Multitissue Insulin Resistance Despite Near-Normoglycemic Remission in Africans With Ketosis-Prone Diabetes
SIMEON-PIERRE CHOUKEM, MD, EUGENE SOBNGWI, MD, PHD, LILA-SABRINA FETITA, MD, PHILIPPE BOUDOU, PHD, ERIC DE KERVILER, MD, YVES BOIRIE, MD, PHD, ISABELLE HAINAULT, PHD, PATRICK VEXIAU, MD, FRANCK MAUVAIS-JARVIS, MD, PHD, FABIEN CALVO, MD, PHD, JEAN-FRANC¸ OIS GAUTIER, MD, PHD
DIABETES CARE, VOLUME 31, NUMBER 12, DECEMBER 2008
|Fasting plasma glucose (mmol/l)||6.3 ± 0.2||4.9 ± 0.1||<0.001|
|Fasting plasma insulin (μU/ml)||9.4 ± 1.9||6.7 ± 1.0||0.33|
|Insulinogenic index (mU/mmol)||4.6 ± 0.9||21.3 ± 5.4||0.001|
|HOMA-IR||3.1 ± 0.6||1.1 ± 0.2||0.005|
|SSPI1 (μU/ml)||20.9 ± 3.3||17.4 ± 1.2||0.82|
|SSPI2 (μU/ml)||189.6 ± 20.5||181.5 ± 14.8||0.89|
|TGD (mg · kg−1 · min−1)||7.5 ± 0.8||10.5 ± 0.9||0.018|
|TGD × insulinogenic index||28.1 ± 4.0||193.3 ± 46.1||<0.001|
|bEGP (mg · kg−1 · min−1)||4.0 ± 0.3||3.0 ± 0.1||0.001|
|rEGP1 (mg · kg−1 · min−1)||1.6 ± 0.2||0.6 ± 0.1||0.004|
|bEGP × FPI (mg · kg−1 · min−1 · mU · l−1)||35.9 ± 7.2||20.7 ± 3.6||0.04|
|rEGP1 × SSPI1 (mg · kg−1 · min−1 · mU · l−1)||33.2 ± 7.2||10.9 ± 2.8||0.006|
|rEGP2 × SSPI2 (mg · kg−1 · min−1 · mU · l−1)||50.3 ± 22.1||0||0.007|
|Fasting NEFA (μmol/l)||1,936.7 ± 161.4||1,230.0 ± 174.1||0.002|
|SSNEFA1 (μmol/l)||706.6 ± 96.5||381.6 ± 55.9||0.015|
|SSNEFA2 (μmol/l)||187.8 ± 27.7||116.1 ± 11.2||0.05|
|Fasting IRNEFA (103 · μmol · mU · l−2)||17.7 ± 3.2||8.0 ± 1.7||0.009|
|IRNEFA1 (103 · μmol · mU · l−2)||17.4 ± 4.6||6.9 ± 1.4||0.05|
|IRNEFA2 (103 · μmol · mU · l−2)||40.2 ± 9.2||21.2 ± 2.6||0.06|
If you look at these numbers and toss in glucose toxicity, you can get an idea of why we go DKA quickly.
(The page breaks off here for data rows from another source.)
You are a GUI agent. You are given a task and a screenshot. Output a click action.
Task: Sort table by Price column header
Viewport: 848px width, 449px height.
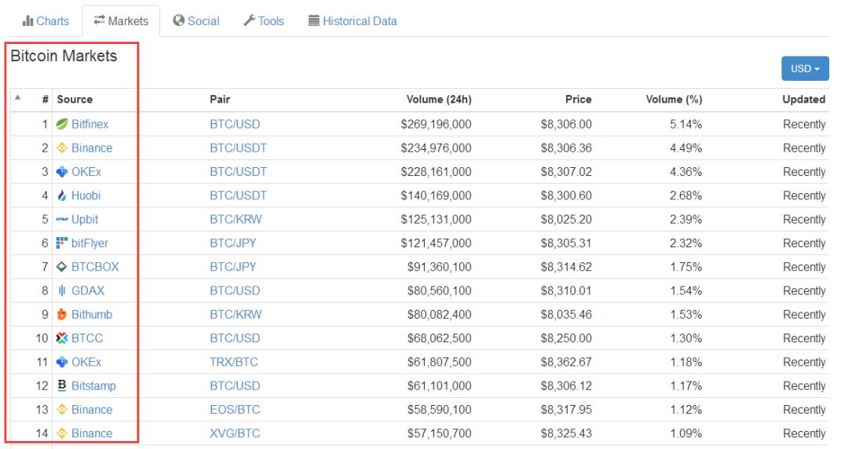point(578,99)
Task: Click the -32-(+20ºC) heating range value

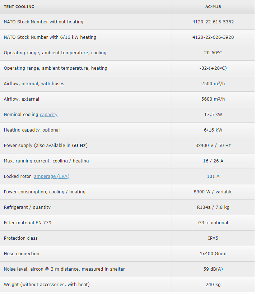Action: pos(213,68)
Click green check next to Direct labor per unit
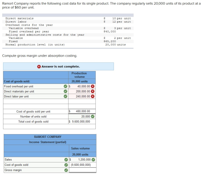212x187 pixels. (x=65, y=96)
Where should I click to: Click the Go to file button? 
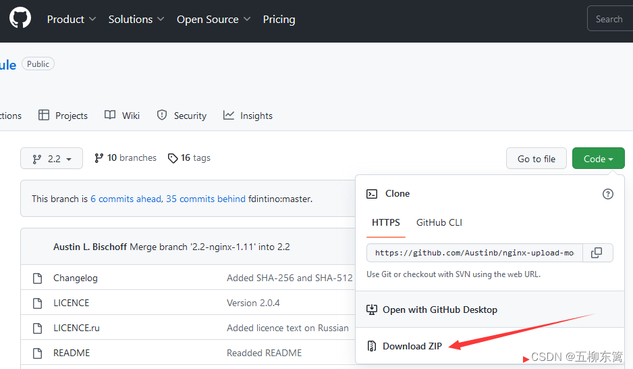(x=536, y=158)
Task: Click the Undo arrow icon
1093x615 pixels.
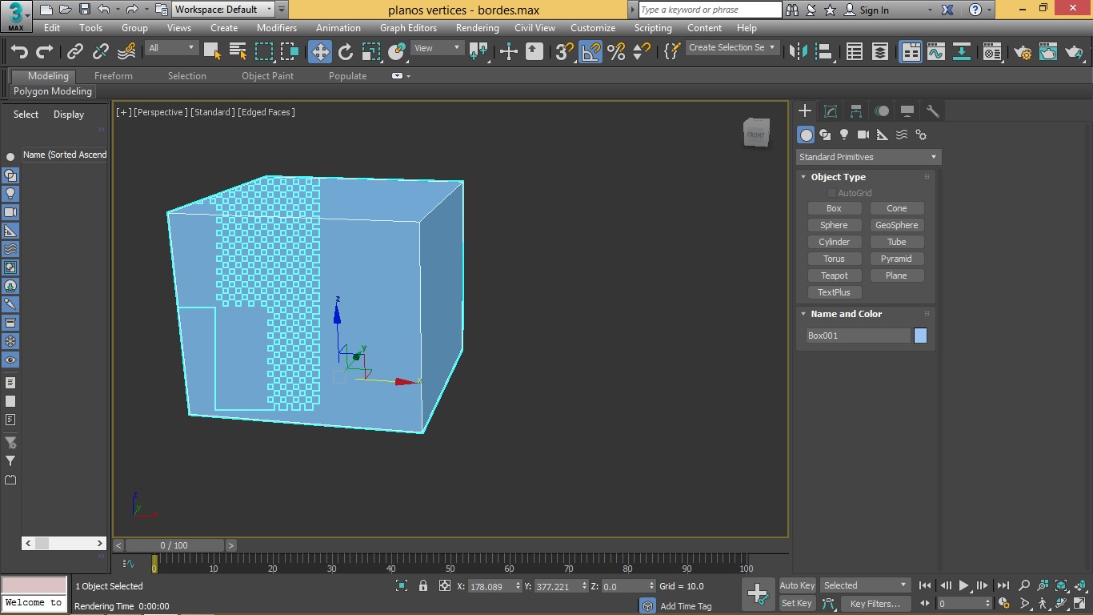Action: click(19, 52)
Despite an increasing number of reports of ketoacidosis in populations with Type 2 diabetes mellitus, the pathophysiology of the ketoacidosis in these patients is unclear. We therefore tested the roles of three possible mechanisms: elevated stress hormones, increased free fatty acids (FFA), and suppressed insulin secretion.
Conclusions At the time of hospital presentation, the predominant mechanism for ketosis in KPDM2 is likely to be greater insulinopenia.
Pathophysiology of ketoacidosis in Type 2 diabetes mellitus
P. Linfoot , C. Bergstrom and E. Ipp Diabetic Medicine Volume 22 Issue 10, Pages 1414 - 1419
The question I have is: when did this start? Is this part and parcel of our lives as youths? Have we always been KPD and it took bad diet to get us here. There is plenty of documentation that this is present in the young.
again more research needs to be done.
Purely from an anecdotal perspective, looking back at my childhood and viewing my present day symptoms, I would say they were present then. The problem is we really don't know what KPD is. It is described by its most dramatic symptom, which is its acute presentation. What is going on before that? Is it the same syndrome in children? How insidious is it? What is the continuum of its behavior?